他死死盯着那张银行卡,喉结上下滚动,额头的汗珠顺着脸颊滑落下来。
可是……
他艰难地抬起头,看着程芳那张似笑非笑的脸,声音沙哑,“姐,我……我怎么能……”
程芳笑了,那笑容里带着几分玩味,几分讽刺。
“算了吧,刘科!”她轻轻靠在椅背上,端起茶杯,悠悠地说,“你小子连何凯上交的东西里面的钱都敢拿,何况我的这点辛苦费呢?”
刘新乾的脸色瞬间变得煞白!
他猛地抬头,死死盯着程芳,眼中满是惊恐和难以置信!
“姐……姐,你……你说什么?”他的声音都在发抖。
程芳看着他这副惊慌失措的样子,笑得更开心了,那笑声在包间里回荡,却让刘新乾觉得像刀子一样剐在心上。
“怎么?以为我不知道?”
程芳放下茶杯,身体微微前倾,凑近刘新乾,压低声音说,“刘科,昨天在澄川县何凯家里,登记那些礼品的时候,有几沓钱,是不是被你偷偷装进了自己口袋?”
刘新乾的脸已经没了血色,嘴唇哆嗦着,想辩解,却发不出声音。
程芳继续笑着说,“你分了一件茅台几条中华烟,还有那个装着五万块现金的信封……啧啧,刘科,你手脚挺利索的嘛,可惜,你忘了,这世上没有不透风的墙。”
刘新乾的瞳孔剧烈收缩,整个人像被抽去了骨头,瘫坐在椅子上。
他怎么也没想到,自己做得那么隐蔽,那么小心,居然还是被人发现了!
而且,发现的人,居然是程芳!
他忽然意识到,眼前这个女人,远比自己想象的要可怕得多。
她背后的能量,她掌握的信息,深不可测。
程芳看着他这副魂飞魄散的样子,满意地点了点头,声音又恢复了那种温和亲切,“刘科,你别紧张,咱们是一条船上的人,我不会害你的。那点小事,天知地知你知我知,只要你不说,我不说,谁知道呢?”
她顿了顿,目光落在桌上那张银行卡上,意味深长地说,“刘科,这件事就这样定了。五十万,买你表哥的洗煤厂,你去谈,这十万是你的,皆大欢喜,多好。”
刘新乾呆呆地看着那张银行卡,脑子里一片混乱。
他知道,自己已经没有退路了。
程芳手里攥着他的把柄,他只能听她的。
他颤抖着伸出手,将那张银行卡紧紧攥在手里,声音沙哑得几乎听不清,“姐……我……我明白了,我……我去谈。”

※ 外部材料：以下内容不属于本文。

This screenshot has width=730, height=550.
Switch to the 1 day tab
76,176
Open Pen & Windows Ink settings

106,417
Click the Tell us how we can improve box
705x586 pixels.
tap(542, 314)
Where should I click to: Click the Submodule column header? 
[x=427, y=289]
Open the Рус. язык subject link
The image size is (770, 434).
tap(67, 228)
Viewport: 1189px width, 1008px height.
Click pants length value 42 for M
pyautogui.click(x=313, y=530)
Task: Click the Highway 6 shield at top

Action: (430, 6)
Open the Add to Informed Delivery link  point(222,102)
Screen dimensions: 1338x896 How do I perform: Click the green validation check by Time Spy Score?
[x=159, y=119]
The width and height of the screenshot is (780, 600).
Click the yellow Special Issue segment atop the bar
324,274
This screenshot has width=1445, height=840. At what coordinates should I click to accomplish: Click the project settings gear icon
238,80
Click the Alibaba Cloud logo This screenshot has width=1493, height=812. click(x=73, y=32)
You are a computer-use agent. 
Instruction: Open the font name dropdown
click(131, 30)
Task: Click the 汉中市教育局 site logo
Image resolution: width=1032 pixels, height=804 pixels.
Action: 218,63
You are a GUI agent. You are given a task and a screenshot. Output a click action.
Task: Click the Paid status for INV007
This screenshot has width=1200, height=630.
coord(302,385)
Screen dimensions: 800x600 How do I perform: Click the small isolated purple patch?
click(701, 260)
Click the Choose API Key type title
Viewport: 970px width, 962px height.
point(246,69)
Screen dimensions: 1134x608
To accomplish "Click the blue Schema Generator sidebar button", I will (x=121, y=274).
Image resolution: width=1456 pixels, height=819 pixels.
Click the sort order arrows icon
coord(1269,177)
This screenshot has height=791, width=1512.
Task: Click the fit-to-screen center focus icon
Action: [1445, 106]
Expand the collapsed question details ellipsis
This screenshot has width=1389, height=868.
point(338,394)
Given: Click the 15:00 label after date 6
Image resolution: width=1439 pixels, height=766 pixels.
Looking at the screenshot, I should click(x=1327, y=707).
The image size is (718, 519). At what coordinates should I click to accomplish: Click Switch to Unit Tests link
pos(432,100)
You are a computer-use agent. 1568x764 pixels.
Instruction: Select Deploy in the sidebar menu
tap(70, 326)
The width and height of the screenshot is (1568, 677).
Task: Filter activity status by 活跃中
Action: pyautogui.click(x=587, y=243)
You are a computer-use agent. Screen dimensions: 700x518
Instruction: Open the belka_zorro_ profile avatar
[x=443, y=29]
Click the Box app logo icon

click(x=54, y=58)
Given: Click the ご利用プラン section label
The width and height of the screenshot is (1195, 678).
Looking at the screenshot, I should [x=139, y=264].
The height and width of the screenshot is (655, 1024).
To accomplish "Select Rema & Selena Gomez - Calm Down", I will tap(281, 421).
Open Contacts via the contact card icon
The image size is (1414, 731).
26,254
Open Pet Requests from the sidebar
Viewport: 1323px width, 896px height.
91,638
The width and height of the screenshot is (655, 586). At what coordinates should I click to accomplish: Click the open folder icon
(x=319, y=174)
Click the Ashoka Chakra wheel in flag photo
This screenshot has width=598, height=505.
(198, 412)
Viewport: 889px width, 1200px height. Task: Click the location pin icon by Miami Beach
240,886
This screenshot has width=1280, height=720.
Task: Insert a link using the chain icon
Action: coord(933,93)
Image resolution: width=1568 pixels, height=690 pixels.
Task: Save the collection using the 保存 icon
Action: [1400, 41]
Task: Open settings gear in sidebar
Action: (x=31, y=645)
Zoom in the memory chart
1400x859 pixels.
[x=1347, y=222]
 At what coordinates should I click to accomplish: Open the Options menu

程芳满意地笑了,端起茶杯,向他示意,“刘科,合作愉快。”
刘新乾机械地端起自己面前的酒杯,一饮而尽。
辛辣的酒液滑过喉咙,他却感觉不到任何味道。
脑子里只有一个念头在疯狂地转着:
程芳为什么非要那块破地方?
五十万,买那么个不值钱的洗煤厂,她图什么?
这里面,一定有问题。
可他不敢问,也不能问。
他只知道,从这一刻起,他已经上了程芳的船。
这艘船会驶向哪里,他不知道。
但有一点他很清楚——
如果程芳翻船,他也跑不了。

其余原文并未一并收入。